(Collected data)

:::

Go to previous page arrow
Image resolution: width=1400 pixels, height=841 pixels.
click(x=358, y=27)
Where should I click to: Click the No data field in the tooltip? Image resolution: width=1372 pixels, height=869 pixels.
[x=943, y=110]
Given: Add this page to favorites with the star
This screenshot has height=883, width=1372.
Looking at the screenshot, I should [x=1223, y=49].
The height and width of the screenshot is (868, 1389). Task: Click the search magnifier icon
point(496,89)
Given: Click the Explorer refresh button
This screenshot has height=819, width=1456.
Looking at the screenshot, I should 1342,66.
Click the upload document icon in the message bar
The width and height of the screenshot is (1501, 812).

:::

If a line appears above, it belongs in your answer, printed exactly.

Go to previous page arrow
Image resolution: width=1400 pixels, height=841 pixels.
click(x=358, y=27)
Where should I click to: Click the No data field in the tooltip? Image resolution: width=1372 pixels, height=869 pixels.
[x=943, y=110]
Given: Add this page to favorites with the star
This screenshot has height=883, width=1372.
Looking at the screenshot, I should [x=1223, y=49].
The height and width of the screenshot is (868, 1389). Task: Click the search magnifier icon
point(496,89)
Given: Click the Explorer refresh button
This screenshot has height=819, width=1456.
Looking at the screenshot, I should 1342,66.
Click the upload document icon in the message bar
The width and height of the screenshot is (1501, 812).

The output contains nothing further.